Possible options are:
{name, Name}If you give it a name, created filter instance will be stored in persistent_term, and later you can access the filter by its name.
{fingerprint_size, FingerprintSize}FingerprintSize can be one of 4, 8, 16, 32, and 64 bits. Default fingerprint size is 16 bits.
{bucket_size, BucketSize}BucketSize must be a non negative integer, and the default value is 4. Higher bucket sizes can reduce insert time considerably since it reduces the number of relocations of existing fingerprints in occupied buckets, but it increases the lookup time, and false positive rate.
{max_evictions, MaxEvictions}MaxEvictions indicates the maximum number of relocation attemps before giving up when inserting a new element.
{hash_function, HashFunction}You can specify a custom hash function that accepts any term as argument and returns an integer hash value. When choosing a hash function, ensure the hash size is equal or greater than the sum of the fingerprint and bucket sizes. By default,
erlang:phash2is used.
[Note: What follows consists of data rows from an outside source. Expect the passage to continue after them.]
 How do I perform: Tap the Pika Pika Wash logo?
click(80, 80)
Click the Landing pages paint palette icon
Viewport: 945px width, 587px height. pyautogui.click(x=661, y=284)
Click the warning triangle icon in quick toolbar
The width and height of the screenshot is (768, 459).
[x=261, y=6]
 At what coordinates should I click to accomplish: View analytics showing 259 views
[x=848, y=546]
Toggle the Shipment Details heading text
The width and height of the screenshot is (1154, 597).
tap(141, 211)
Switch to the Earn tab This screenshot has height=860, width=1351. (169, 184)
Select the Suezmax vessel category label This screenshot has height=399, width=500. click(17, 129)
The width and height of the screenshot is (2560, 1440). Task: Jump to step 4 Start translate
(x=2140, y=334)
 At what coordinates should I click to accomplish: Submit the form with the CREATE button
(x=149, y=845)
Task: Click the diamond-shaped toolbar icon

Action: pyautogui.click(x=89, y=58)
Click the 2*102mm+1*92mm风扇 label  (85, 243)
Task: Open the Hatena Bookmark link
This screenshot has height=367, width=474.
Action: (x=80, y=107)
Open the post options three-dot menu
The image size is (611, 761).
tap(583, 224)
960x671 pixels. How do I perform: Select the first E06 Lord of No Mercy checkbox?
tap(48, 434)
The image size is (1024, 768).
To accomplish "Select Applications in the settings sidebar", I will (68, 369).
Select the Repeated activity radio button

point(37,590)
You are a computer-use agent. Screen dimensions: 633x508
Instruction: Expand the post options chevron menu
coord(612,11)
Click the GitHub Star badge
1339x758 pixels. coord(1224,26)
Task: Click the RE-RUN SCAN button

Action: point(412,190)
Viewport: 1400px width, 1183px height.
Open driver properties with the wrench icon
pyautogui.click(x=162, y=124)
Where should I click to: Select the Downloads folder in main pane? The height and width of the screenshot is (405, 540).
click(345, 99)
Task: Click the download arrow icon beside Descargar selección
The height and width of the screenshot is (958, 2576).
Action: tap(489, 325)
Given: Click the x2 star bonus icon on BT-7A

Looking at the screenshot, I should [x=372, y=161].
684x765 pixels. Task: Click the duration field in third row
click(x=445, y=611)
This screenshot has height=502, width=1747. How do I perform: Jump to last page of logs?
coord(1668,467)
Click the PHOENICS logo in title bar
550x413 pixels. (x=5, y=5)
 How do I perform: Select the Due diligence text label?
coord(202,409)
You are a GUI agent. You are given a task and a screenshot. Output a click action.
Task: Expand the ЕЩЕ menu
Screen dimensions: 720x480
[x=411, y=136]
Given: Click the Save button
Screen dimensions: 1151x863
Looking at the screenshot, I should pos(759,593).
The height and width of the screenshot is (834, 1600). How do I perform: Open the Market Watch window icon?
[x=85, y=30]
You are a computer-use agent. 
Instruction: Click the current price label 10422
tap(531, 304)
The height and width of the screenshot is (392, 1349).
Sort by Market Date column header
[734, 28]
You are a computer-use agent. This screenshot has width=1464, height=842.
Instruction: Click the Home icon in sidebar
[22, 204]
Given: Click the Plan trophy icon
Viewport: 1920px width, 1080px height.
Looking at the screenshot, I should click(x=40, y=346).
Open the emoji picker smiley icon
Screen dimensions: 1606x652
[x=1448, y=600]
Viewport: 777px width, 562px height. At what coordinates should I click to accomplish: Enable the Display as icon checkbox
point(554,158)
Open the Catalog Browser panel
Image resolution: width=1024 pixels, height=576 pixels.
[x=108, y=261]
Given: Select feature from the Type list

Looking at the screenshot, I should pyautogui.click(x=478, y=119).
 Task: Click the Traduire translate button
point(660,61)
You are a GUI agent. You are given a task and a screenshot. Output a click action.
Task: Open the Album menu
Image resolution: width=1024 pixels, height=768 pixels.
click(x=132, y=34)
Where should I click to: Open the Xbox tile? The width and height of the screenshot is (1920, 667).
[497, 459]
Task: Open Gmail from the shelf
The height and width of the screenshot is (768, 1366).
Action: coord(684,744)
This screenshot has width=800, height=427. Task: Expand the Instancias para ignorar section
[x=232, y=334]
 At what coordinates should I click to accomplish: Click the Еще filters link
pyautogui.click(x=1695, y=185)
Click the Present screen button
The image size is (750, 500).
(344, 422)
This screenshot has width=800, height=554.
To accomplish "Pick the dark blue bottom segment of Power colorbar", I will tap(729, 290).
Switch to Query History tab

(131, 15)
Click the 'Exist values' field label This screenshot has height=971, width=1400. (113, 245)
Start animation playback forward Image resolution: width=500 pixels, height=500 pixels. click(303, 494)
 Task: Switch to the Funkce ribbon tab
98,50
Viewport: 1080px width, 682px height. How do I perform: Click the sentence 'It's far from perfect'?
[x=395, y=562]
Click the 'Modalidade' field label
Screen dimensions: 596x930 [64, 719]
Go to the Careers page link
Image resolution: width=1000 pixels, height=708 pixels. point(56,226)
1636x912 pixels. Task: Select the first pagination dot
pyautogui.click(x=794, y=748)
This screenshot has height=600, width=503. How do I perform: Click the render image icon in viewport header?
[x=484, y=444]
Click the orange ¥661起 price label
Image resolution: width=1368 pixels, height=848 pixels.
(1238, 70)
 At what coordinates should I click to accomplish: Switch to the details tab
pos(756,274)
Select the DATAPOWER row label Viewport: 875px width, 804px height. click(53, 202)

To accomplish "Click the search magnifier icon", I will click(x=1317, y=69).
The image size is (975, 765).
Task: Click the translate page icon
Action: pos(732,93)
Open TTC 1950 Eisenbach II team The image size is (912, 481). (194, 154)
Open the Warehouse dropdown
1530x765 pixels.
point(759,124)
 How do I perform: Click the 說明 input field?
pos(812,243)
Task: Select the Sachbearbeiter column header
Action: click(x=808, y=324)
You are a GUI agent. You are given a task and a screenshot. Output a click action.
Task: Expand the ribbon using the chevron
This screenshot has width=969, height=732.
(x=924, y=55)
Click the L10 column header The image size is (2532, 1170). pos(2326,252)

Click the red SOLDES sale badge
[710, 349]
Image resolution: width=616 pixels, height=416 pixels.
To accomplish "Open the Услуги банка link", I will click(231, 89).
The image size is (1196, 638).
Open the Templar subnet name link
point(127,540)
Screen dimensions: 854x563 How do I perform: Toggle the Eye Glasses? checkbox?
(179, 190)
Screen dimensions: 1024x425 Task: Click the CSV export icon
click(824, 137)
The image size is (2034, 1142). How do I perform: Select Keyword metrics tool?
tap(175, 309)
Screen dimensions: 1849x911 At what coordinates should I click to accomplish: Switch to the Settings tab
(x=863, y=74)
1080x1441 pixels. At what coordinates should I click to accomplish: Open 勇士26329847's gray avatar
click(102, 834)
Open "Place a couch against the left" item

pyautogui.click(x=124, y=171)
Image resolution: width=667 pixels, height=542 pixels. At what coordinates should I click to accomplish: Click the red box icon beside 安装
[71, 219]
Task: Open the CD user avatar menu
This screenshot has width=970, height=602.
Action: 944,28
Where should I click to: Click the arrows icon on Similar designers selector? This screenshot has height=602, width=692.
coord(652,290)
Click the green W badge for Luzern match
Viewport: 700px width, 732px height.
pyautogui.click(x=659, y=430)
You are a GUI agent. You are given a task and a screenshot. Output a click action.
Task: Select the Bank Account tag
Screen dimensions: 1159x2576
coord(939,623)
If a 32bit hash is insufficient, xxh3 hash functions are applied, which require addingxxh3to your project dependencies manually.
-spec size(cuckoo_filter() | filter_name()) -> non_neg_integer().
Returns number of items in a filter.
-spec whereis(filter_name()) -> cuckoo_filter().
Retrieves a cuckoo_filter from persistent_term by its name.